Berle had been diagnosed with colon cancer last year, suffered a stroke
in 1998 and had been under hospice care for the past few weeks. According
to his publicist Warren Cowan, Berle died at 2:45 p.m. at his home with
wife Lorna and several family members at his side.
"Uncle Miltie" helped usher in the television
age back in the late 1940s with his hugely popular hour-long Tuesday
night variety show, "Texaco Star Theater" (later renamed "The
Milton Berle Show"), which ran from June 1948 to June 1956.
"He was responsible for the television set in your home today,"
Cowan said. "He put television on the map." Berle's show was
watched on four out of every five sets in the nation just in its first
season, and he quickly became the new medium's highest-paid funny man.
In 1951, NBC signed him to an unprecedented contract calling for $100,000
a year for 30 years-- whether Berle worked or not.

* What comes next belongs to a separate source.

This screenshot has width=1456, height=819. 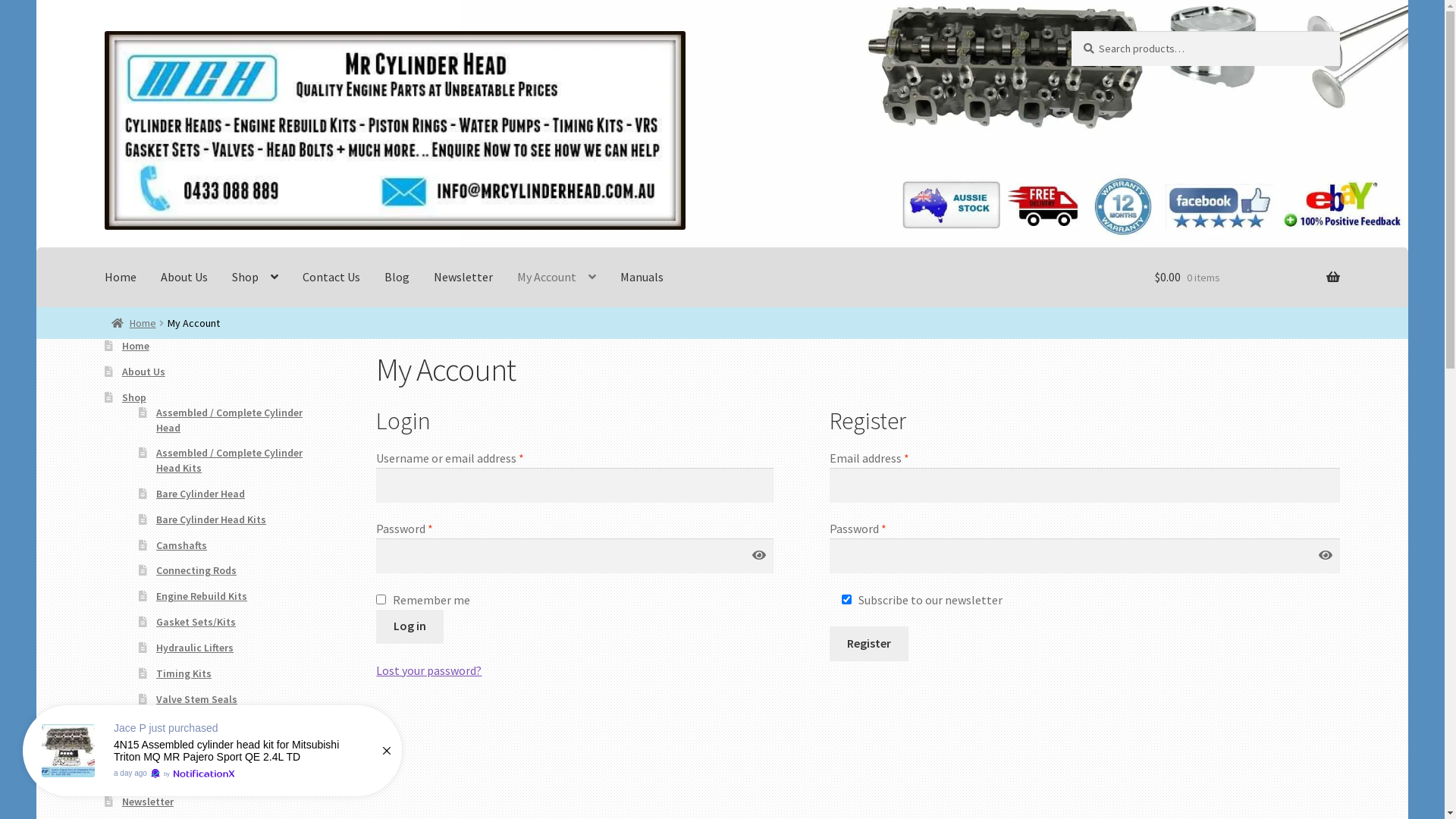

Berle also won an Emmy for the program.
Legend has it that Milton has had a long-standing bet that his phallus
was bigger than anyone else's. Numerous times, he would venture down
to the locker room at the Friar's Club with a challenger, always returning
with all the money. When asked, "Jeez, how big IS it Milton?"
He is said to have replied, "I'll never tell, I just take out enough
to win."
The comedian is survived by four children and his wife Lorna.